Tax deductions

Four most overlooked tax deductions | Business

Who among us wants to pay the IRS more taxes than we need? Most people don’t, but Americans routinely pay too much for failing to receive the tax deductions to which they are entitled. Let’s take a look at the most overlooked opportunities to manage your tax bill.

1. Reinvested Dividends: When your mutual fund pays you a distribution of dividends or capital gains, that income is a taxable event unless the fund is held in a tax-deferred account (such as an IRA). If you’re like most fund owners, you reinvest those payments in additional shares of the fund. The tax trap lurks when you sell your mutual fund. Failure to reinvest the amounts reinvested back into the cost base of the investment may result in double taxation of those dividends.

2. Out-of-Pocket Charity: It’s not just cash donations that are deductible. If you donate goods or use your personal car for charity, these are potential tax deductions. Just make sure you get a receipt for anything over $ 250.
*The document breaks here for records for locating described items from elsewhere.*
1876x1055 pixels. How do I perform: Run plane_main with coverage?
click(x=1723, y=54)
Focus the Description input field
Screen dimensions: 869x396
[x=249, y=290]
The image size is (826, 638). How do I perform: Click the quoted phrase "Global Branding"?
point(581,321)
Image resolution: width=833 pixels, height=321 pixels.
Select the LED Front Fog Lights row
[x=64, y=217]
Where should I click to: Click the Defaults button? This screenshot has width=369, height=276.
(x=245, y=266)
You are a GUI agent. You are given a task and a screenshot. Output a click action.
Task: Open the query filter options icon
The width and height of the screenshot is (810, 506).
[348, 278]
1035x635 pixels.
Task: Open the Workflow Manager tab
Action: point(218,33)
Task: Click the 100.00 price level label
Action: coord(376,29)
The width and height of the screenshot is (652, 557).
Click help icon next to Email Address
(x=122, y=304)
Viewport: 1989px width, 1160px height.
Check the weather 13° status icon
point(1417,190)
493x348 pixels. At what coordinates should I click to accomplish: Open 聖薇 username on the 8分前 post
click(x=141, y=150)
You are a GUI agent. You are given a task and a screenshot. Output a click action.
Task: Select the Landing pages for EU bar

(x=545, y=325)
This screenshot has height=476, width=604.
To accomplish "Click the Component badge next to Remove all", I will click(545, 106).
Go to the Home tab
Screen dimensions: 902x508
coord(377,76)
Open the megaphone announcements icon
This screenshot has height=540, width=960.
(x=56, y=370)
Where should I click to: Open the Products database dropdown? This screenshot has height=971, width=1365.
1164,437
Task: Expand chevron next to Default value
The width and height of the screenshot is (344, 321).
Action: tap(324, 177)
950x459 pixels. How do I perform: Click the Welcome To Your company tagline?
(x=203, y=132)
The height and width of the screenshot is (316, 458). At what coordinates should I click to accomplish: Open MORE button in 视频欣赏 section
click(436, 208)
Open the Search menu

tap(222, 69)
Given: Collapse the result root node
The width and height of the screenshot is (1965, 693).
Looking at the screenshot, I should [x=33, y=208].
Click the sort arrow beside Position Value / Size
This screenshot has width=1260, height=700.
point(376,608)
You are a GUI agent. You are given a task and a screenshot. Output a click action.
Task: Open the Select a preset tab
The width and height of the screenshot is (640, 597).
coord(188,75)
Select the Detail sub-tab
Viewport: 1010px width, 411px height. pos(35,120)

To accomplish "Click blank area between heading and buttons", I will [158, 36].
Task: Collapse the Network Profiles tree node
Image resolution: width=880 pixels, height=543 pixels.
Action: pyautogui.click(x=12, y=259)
3. State Taxes: Did you owe state taxes when you filed your income tax returns for the previous year? If you did, remember to include this payment as a tax deduction on your tax return for the current year. The Tax Cuts and Jobs Act of 2017 capped the national and local tax deduction at $ 10,000.

4. Health insurance premiums: if you are self-employed (and not covered by an employer plan or your spouse’s plan), you may be eligible for the deduction of premiums paid for parts B and D. Medicare, Medigap Insurance, and the Medicare Advantage Plan. This deduction is available whether or not you itemize the deductions.